Джон-Том и Розарык обернулись к Маджу, изучающему вход.
— В чем дело, Мадж? — На экскурсии Джон-Том не услышал ни единого замечания из уст выдра. — Мне казалось, тебе сильнее всех не терпится вернуться в гостиницу.
— Так и есть, кореш.
— Ну, так пошли, выдха, — раздраженно промолвила тигрица. — Только не вхи, что будешь скучать по киске. Ты питал к ней не больше симпатий, чем я.

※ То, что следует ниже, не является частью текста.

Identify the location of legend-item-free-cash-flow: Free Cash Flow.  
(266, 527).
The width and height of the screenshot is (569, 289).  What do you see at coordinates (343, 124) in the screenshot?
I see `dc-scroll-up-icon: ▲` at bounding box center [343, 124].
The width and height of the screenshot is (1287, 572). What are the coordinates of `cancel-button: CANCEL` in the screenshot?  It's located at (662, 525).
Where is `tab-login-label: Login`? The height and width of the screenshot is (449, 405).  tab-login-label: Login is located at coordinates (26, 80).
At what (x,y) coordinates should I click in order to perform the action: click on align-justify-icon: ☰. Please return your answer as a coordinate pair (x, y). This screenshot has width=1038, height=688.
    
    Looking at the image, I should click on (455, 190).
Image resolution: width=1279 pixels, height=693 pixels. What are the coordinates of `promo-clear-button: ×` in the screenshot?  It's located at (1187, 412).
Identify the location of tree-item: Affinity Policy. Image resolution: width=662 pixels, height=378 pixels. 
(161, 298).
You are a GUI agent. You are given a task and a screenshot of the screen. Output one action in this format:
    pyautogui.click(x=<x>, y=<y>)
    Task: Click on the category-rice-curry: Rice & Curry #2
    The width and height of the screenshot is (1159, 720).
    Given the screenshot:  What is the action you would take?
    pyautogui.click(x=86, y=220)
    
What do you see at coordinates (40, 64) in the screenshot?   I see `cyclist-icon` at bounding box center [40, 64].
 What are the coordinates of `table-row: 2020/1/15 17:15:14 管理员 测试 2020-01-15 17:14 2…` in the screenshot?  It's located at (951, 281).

— Твоя правда, о хозяйка массивных ляжек. По мне, так она упряма, невежественна, и проку от нее не жди, хоть и навидалась всякого. Жисть — штука крутая, а я вам не нянька для писюх. Но в такой тюряге я не оставлю даже пронырливую и скользкую саламандру из тех, что шныряют по потолку и норовят тебя обгадить.
— Ты что-то углядел? — Джон-Том подошел к нему. — По-моему, там шик, блеск и красота.
— Лажа! — отрезал выдр. — Мы видели только туфту, которую нам пихали под нос. Этот кореш, Чокас, склизкий, как дерьмо перекормленной совы. Я таким не буду верить, покуда ссать не разучусь. — Он повернулся к Джон-Тому и Розарык. — Я, конечно, не заблуждаюсь насчет того, что вы заметили один пустячок. Скажите-ка, сосунки востроглазые, почему с первых этажей на улицу не смотрит ни одно оконце?